Solar Panels in hot climate produce less than solar panels in a colder climate, what on a cloudy day with some clouds is a solar panel affected by that?
We had 2 days that was perfect for showing this. The first day was a complete overcast until 8:30 and then not a cloud for hours. Two days later was the sun in the sky from morning without a cloud covering it. As the graph below shows is the output from the solar panel initially a lot higher based on the lower temperature, but within 30 minutes is the effect of the colder panels gone.
At 8:39 is the output from the colder panels 1360 Watt and the warmer panels 1073 Watt, over 26% higher output. But even after an hour is the output 3% higher on the day starting overcast this can very well be from a lower ambient temperature or more cooling from the wind. Accounting for this difference is the colder panel still producing over 25% more energy right after the sun come out from the cloud cover.
So looking at this can we keep the solar panels colder?
One way is to improve air circulation as we have done by raising the panels ~6 inches above the roof. Tilting panels is also providing more cooling by the wind. If Solar Panels are clued to the roof that is common for flexible panels is the increased temperature potentially reducing the output a lot.
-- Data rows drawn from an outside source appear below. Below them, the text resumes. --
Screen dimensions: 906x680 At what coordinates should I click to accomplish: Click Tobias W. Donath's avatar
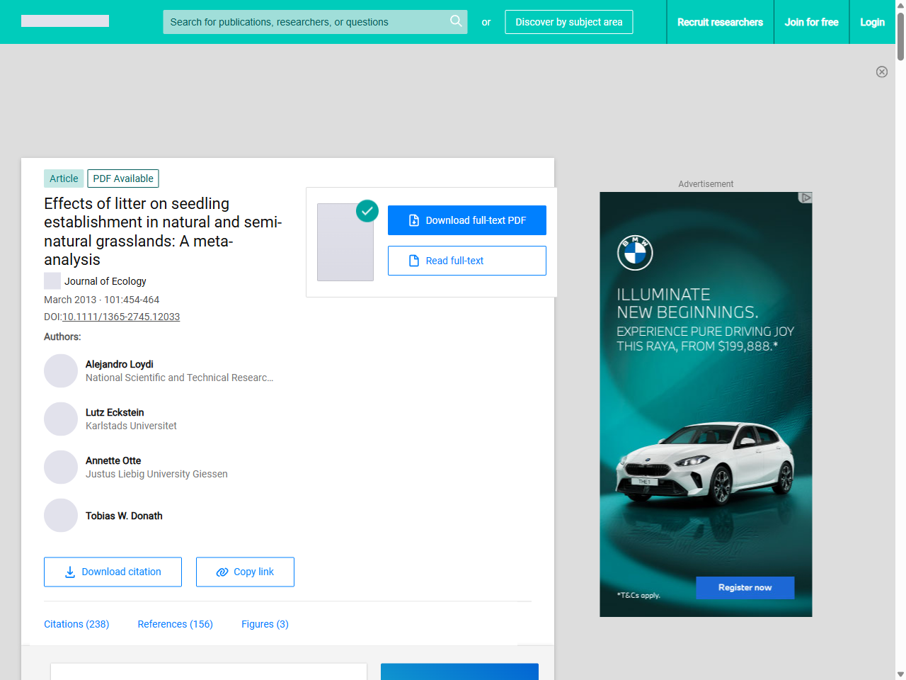click(61, 516)
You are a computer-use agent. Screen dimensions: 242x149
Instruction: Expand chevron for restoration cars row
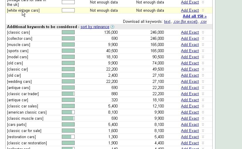tap(203, 137)
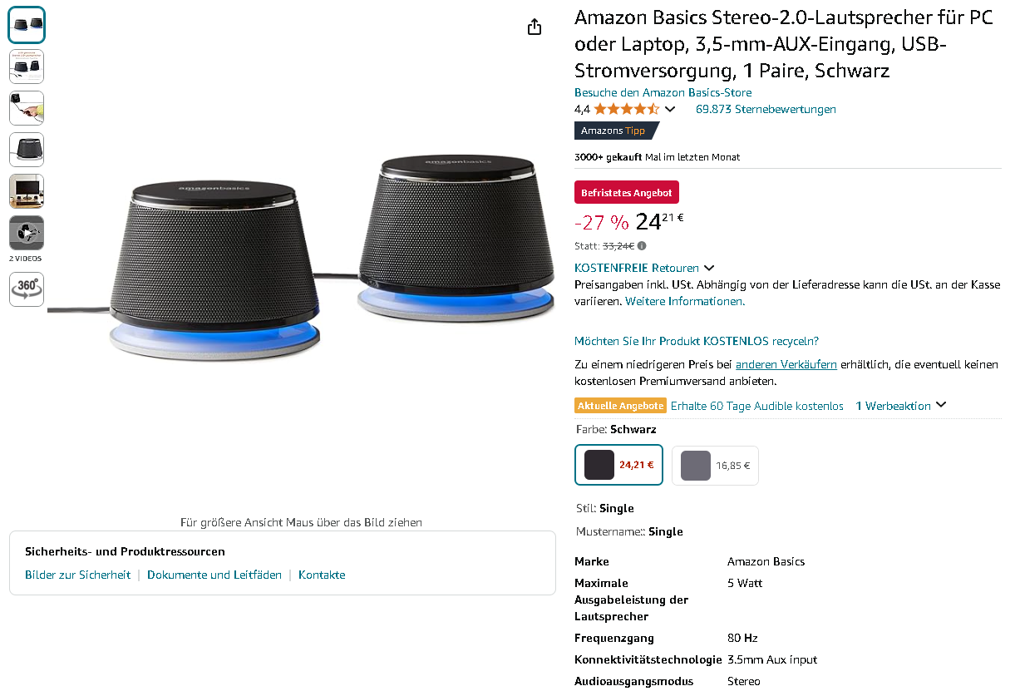Click the anderen Verkäufern link
The image size is (1015, 691).
786,364
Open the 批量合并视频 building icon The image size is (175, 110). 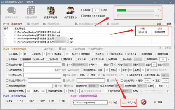coord(31,10)
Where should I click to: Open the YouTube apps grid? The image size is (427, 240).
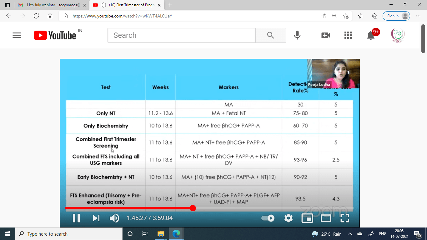[348, 35]
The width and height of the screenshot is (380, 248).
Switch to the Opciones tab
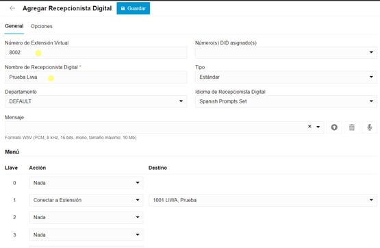coord(42,26)
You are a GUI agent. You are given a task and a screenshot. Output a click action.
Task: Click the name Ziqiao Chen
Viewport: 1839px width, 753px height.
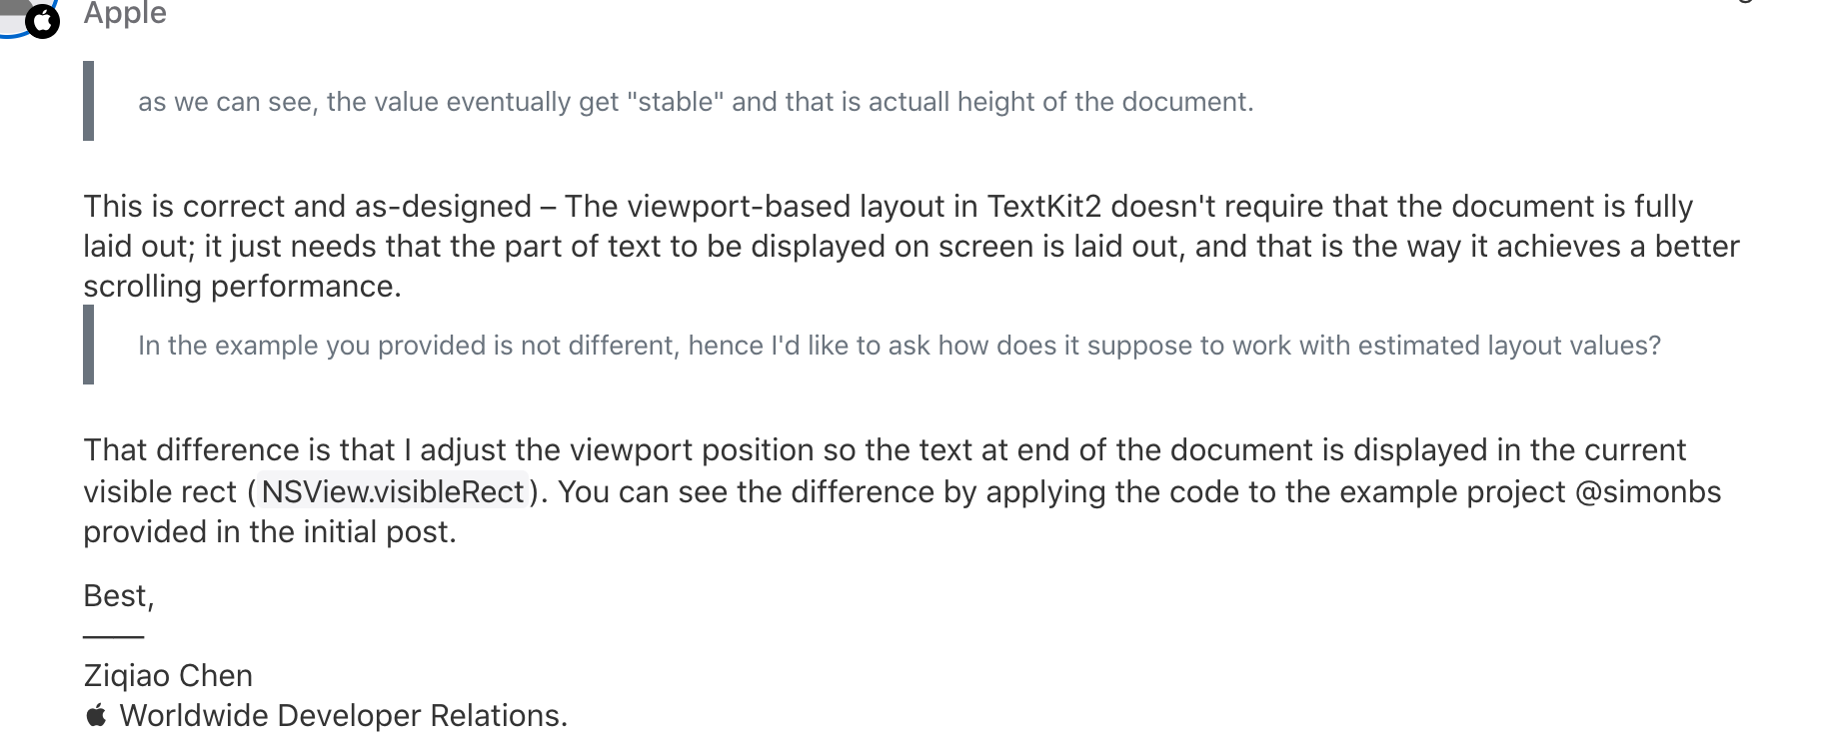click(168, 676)
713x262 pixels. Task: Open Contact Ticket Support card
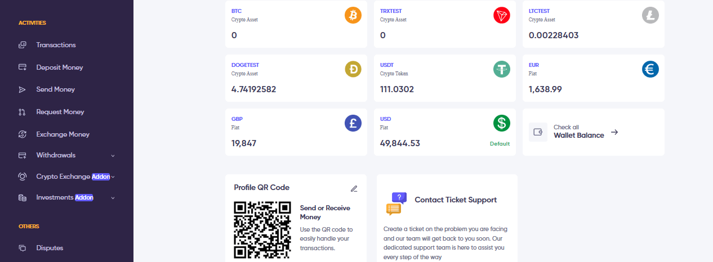pyautogui.click(x=447, y=218)
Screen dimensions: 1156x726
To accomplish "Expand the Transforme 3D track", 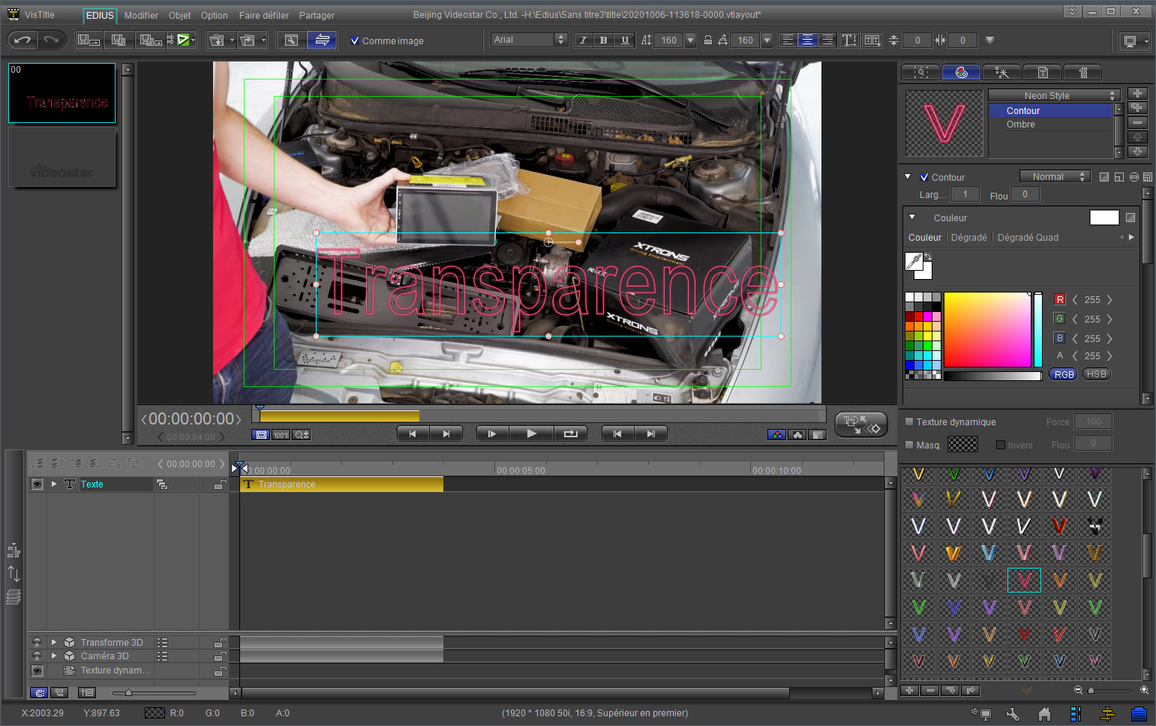I will pos(54,643).
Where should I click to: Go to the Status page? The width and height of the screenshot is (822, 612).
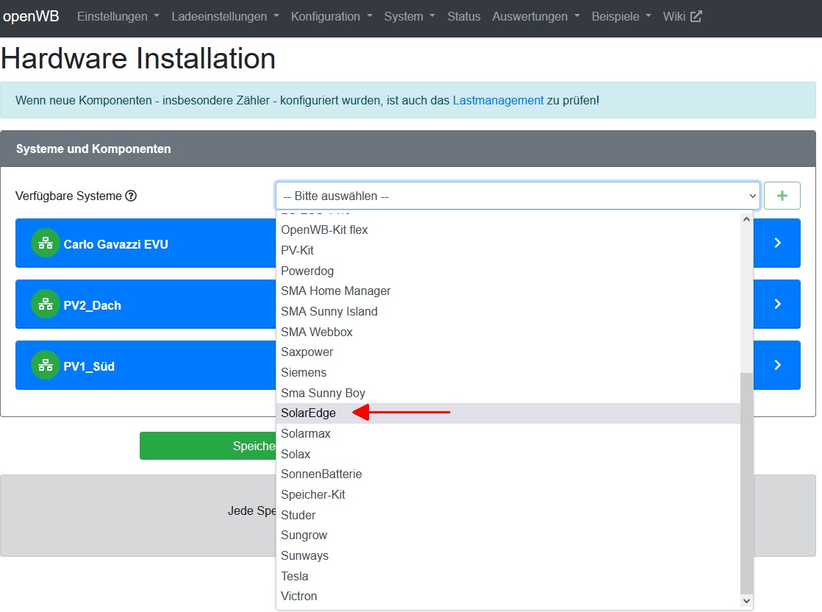[x=463, y=16]
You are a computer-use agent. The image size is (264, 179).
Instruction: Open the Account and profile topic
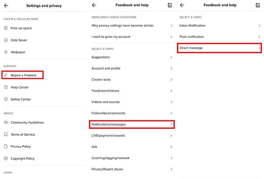pos(106,68)
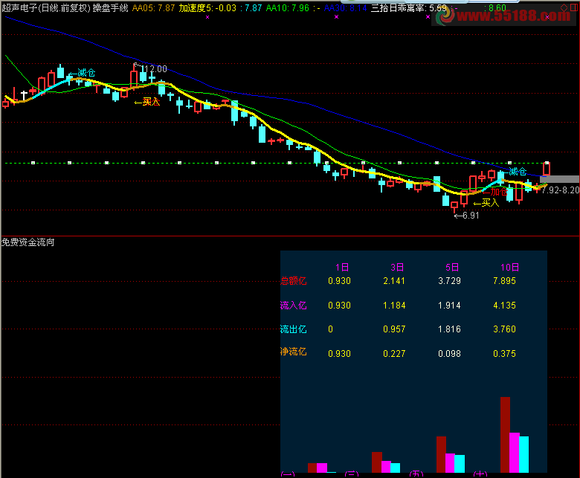Click the 三拾日乖离率 indicator value label
580x478 pixels.
(x=409, y=7)
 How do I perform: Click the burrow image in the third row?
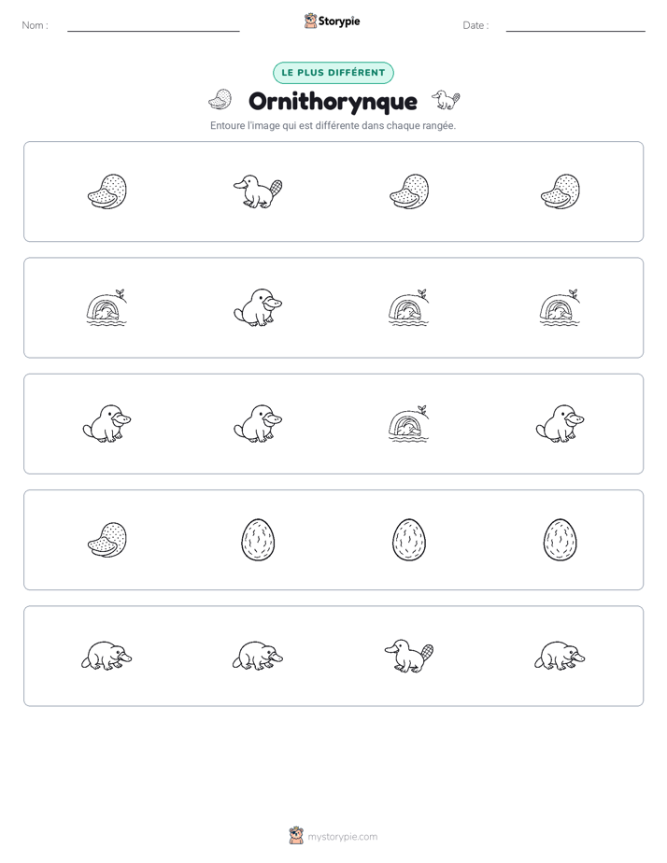click(x=409, y=424)
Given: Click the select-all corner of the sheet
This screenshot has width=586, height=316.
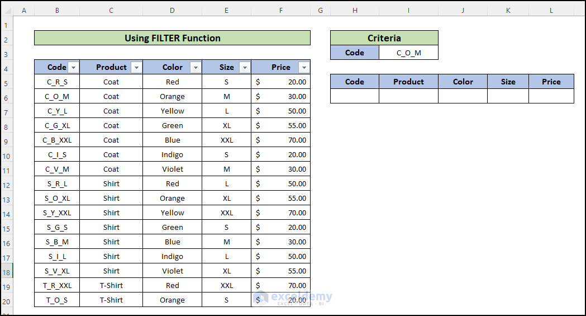Looking at the screenshot, I should pos(6,11).
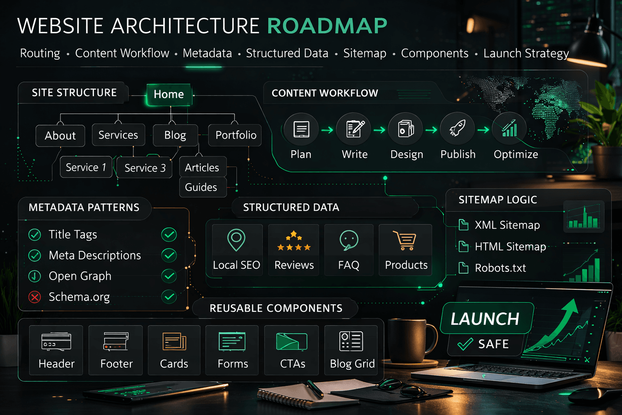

Looking at this another is helping on partly cloudy days too. Every time the sun is behind a cloud is the solar panels getting colder when coming out from the cloud cover can the benefit be increased production for 10-20 minutes until the panels reach the same temperature as if a cloud had not allowed cooling.
how ironic 🙂
they need sunlight, so they get warm, output goes down
i noticed the same, that the heat brings output down. thats why i raised my panels as well, had them flush before, not good.